Mother of goddess, I feel like I’m getting sick again. I do not have the time, or the mutherfucking patience, for that.
As a result of my last bout of plague, I am already a bit behind in things – several things, in fact – that I was hoping to accomplish sooner, rather than later, and if I’m sick and feeling sorry for myself (they go hand-in-hand, naturally) it’s totally not going to happen.
Next week is March Break and I had intended to get myself 100% caught up on every bit of paperwork that I have outstanding for work. I’m going to be working at home for parts, in the office for parts, doing evening outreach for parts – and I really, really want to power through my to-do list.
The only good thing, maybe, is that I have a student starting with me in a few weeks – so if I’m not fully caught up, I can introduce him to what he can expect when he graduates. I bet the school is going to regret letting me have a student.
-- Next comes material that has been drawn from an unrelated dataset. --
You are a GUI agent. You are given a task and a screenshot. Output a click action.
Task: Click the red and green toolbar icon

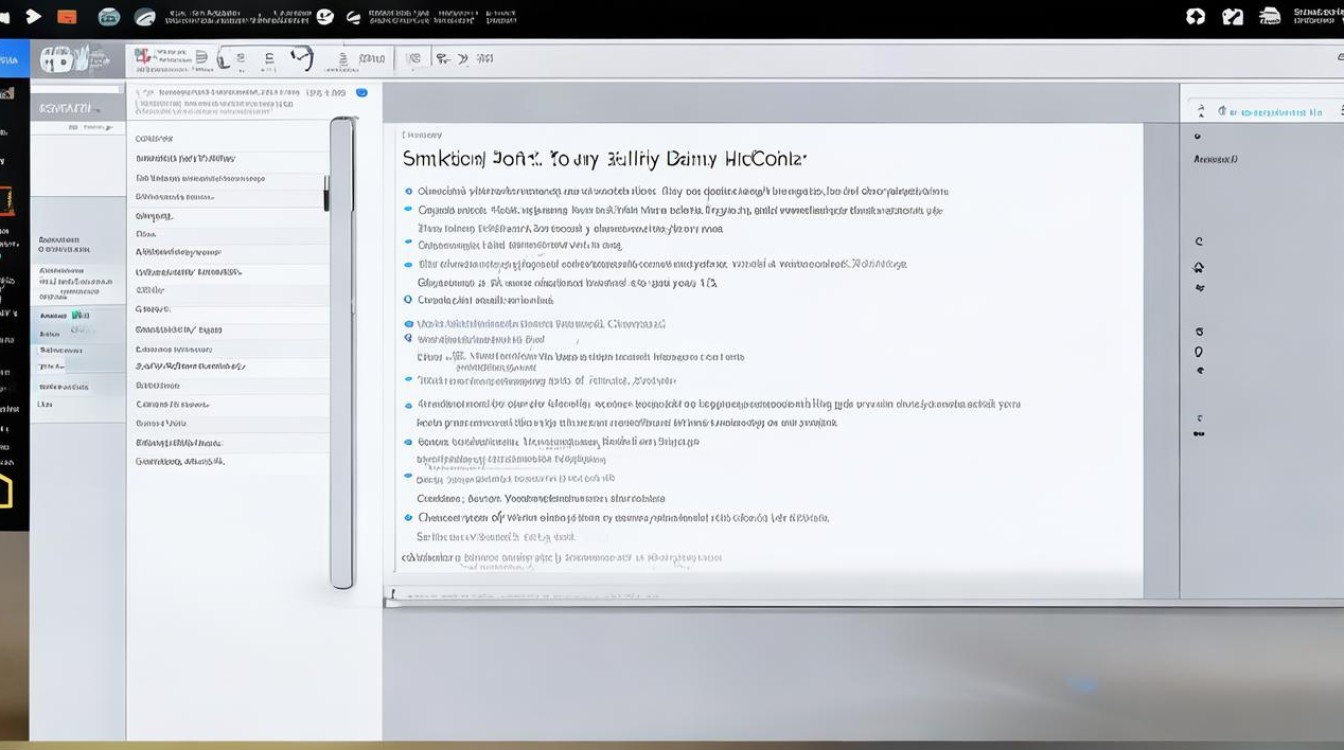tap(143, 59)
I’ve got a weird cough, vertigo, and nausea (as a result, presumably, of the vertigo) and I can’t seem to regulate my temperature. I am also feeling really melodramatic about all of it and, if I were the sort of person who liked to inappropriately use the word ‘depressed’ for things like this, I’d say I was sitting on the edge of that too.
I just want to lie down and wave my hand around, limply, and tell you all to just go on without me because oh, god, I am clearly 400 years old (back pain!) and have the immune system of a boy in a bubble, without the bubble. My mood has tanked and I am just sad and forlorn and feeling very, very sorry for myself.
(Things like this are why no one ever wishes they were Coffee.)